The Indian companies proposing to avail ECB are required to obtain Loan Request Number by submitting the revised Form 83 to Reserve Bank of India. The Reserve Bank of India has rationalized the Form 83 vide circular no —– dated and has come out with the new format. Major changes are:

  1. The Instruction have been given at the end the revised format i.e.
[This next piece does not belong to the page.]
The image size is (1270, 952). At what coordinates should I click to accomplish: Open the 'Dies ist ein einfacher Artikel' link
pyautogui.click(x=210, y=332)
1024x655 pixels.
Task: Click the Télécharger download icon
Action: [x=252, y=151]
Annex I.
  2. Annex II – showing the method to calculate Average Maturity period is added.
  3. Form has to be addressed to The Director, Balance of Payments Statistics Division, Department of Statistics and Information Management (DSIM), Reserve Bank of India, C-8-9 Bandra-Kurla Complex, Mumbai- 400 051.
  4. Separate Parts have been categorized for the details of Lenders, Borrowers, Loan, Charges, ECB already availed.
     
II. Limits enhanced for Foreign investment in India by SEBI registered FIIs in Government securities and SEBI registered FIIs and QFIs in infrastructure debt
    Government Securities

As per the extant policy, FIIs are allowed to

  1. invest in non-convertible debentures / bonds issued by Indian companies in the infrastructure sector and non-convertible debentures / bonds issued by Non-Banking Financial Companies categorized as ‘Infrastructure Finance Companies’ (IFCs) by the Reserve Bank of India within the overall limit of USD 25 billion; and
  2. invest in Government securities within an overall limit of USD 15 billion; subject to certain terms and conditions.
    Further, Qualified Foreign Investors (QFIs) are presently allowed to invest in units of Mutual Funds debt schemes upto a limit of USD three billion within the overall limit of USD 25 billion for FII investment in non-convertible debentures / bonds issued by Indian companies in the infrastructure sector.
    The Reserve Bank of India (RBI), in consultation with the Government of India has decided to enhance with immediate effect the existing limit for investment by SEBI registered foreign institutional investors (FIIs) in Government Securities (G-Secs) in following manner
   
  Existing Limit New Limit
Investment by SEBI registered foreign institutional investors (FIIs) in Government Securities (G-Secs) USD 15 billion USD 20 billion
    The sub-limit of USD 10 billion (existing USD 5 billion with residual maturity of 5 years and additional limit of USD 5 billion) would have the residual maturity of three years.
    In order to broad base the non-resident investor base for G-Secs,RBI has also decided to allow long term investors like Sovereign Wealth Funds (SWFs), multilateral agencies, endowment funds, insurance funds, pension funds and foreign central banks to be registered with SEBI, to also invest in G-Secs within the enhanced limit of USD 20 billion.

Infrastructure Debt

The conditions for the limit of USD 22 billion including the sub-limit of USD 5 billion with one year lock-in/residual maturity requirement and USD 10 billion for non resident investment in IDFs (which are all within the overall limit of USD 25 billion for investment in infrastructure corporate bonds) have been changed as under :

  1. The lock-in period for investments under this limit has been uniformly reduced to one year; and
  2. The residual maturity of the instrument at the time of first purchase by an FII/ eligible IDF investor would be at least 15 months.
Further, Qualified Foreign Investors (QFIs) can now invest in those mutual fund (MF) schemes that hold at least 25 per cent of their assets (either in debt or in equity or both) in infrastructure sector under the current USD 3 billion sub-limit for investment in mutual funds related to infrastructure.